▶ [Work required]:
Repeat the whole listing below exactly as it reads.

====== Record extracts ======

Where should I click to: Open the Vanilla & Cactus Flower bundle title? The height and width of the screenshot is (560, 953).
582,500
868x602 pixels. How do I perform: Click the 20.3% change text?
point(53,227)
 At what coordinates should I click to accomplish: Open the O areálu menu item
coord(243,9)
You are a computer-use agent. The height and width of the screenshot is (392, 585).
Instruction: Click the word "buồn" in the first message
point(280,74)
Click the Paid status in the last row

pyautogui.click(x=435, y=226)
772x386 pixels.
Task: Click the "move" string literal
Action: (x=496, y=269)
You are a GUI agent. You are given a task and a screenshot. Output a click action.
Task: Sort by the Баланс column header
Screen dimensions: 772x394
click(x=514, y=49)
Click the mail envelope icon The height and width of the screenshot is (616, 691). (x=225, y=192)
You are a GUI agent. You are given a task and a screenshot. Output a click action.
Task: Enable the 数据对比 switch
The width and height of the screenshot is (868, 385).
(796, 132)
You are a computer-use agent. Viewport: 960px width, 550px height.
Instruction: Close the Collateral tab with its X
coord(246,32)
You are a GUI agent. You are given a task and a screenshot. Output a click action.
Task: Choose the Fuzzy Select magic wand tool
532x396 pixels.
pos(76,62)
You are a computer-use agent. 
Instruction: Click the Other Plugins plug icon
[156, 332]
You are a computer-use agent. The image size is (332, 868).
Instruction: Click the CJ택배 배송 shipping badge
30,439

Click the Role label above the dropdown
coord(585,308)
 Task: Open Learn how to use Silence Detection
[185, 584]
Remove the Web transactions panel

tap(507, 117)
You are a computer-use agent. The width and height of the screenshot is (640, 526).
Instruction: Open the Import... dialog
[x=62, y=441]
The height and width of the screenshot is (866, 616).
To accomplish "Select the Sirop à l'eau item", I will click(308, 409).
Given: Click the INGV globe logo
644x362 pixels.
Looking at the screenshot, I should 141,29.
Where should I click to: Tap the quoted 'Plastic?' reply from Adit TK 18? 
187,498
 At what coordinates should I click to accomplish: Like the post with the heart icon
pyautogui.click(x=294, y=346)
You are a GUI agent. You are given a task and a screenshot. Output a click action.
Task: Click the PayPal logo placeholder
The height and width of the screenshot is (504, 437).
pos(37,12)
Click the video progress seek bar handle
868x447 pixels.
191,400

======

▶ [Response box]:
Where should I click to: Open the Vanilla & Cactus Flower bundle title? The height and width of the screenshot is (560, 953).
582,500
868x602 pixels. How do I perform: Click the 20.3% change text?
point(53,227)
 At what coordinates should I click to accomplish: Open the O areálu menu item
coord(243,9)
You are a computer-use agent. The height and width of the screenshot is (392, 585).
Instruction: Click the word "buồn" in the first message
point(280,74)
Click the Paid status in the last row

pyautogui.click(x=435, y=226)
772x386 pixels.
Task: Click the "move" string literal
Action: (x=496, y=269)
You are a GUI agent. You are given a task and a screenshot. Output a click action.
Task: Sort by the Баланс column header
Screen dimensions: 772x394
click(x=514, y=49)
Click the mail envelope icon The height and width of the screenshot is (616, 691). (x=225, y=192)
You are a GUI agent. You are given a task and a screenshot. Output a click action.
Task: Enable the 数据对比 switch
The width and height of the screenshot is (868, 385).
(796, 132)
You are a computer-use agent. Viewport: 960px width, 550px height.
Instruction: Close the Collateral tab with its X
coord(246,32)
You are a GUI agent. You are given a task and a screenshot. Output a click action.
Task: Choose the Fuzzy Select magic wand tool
532x396 pixels.
pos(76,62)
You are a computer-use agent. 
Instruction: Click the Other Plugins plug icon
[156, 332]
You are a computer-use agent. The image size is (332, 868).
Instruction: Click the CJ택배 배송 shipping badge
30,439

Click the Role label above the dropdown
coord(585,308)
 Task: Open Learn how to use Silence Detection
[185, 584]
Remove the Web transactions panel

tap(507, 117)
You are a computer-use agent. The width and height of the screenshot is (640, 526).
Instruction: Open the Import... dialog
[x=62, y=441]
The height and width of the screenshot is (866, 616).
To accomplish "Select the Sirop à l'eau item", I will click(308, 409).
Given: Click the INGV globe logo
644x362 pixels.
Looking at the screenshot, I should 141,29.
Where should I click to: Tap the quoted 'Plastic?' reply from Adit TK 18? 
187,498
 At what coordinates should I click to accomplish: Like the post with the heart icon
pyautogui.click(x=294, y=346)
You are a GUI agent. You are given a task and a screenshot. Output a click action.
Task: Click the PayPal logo placeholder
The height and width of the screenshot is (504, 437).
pos(37,12)
Click the video progress seek bar handle
868x447 pixels.
191,400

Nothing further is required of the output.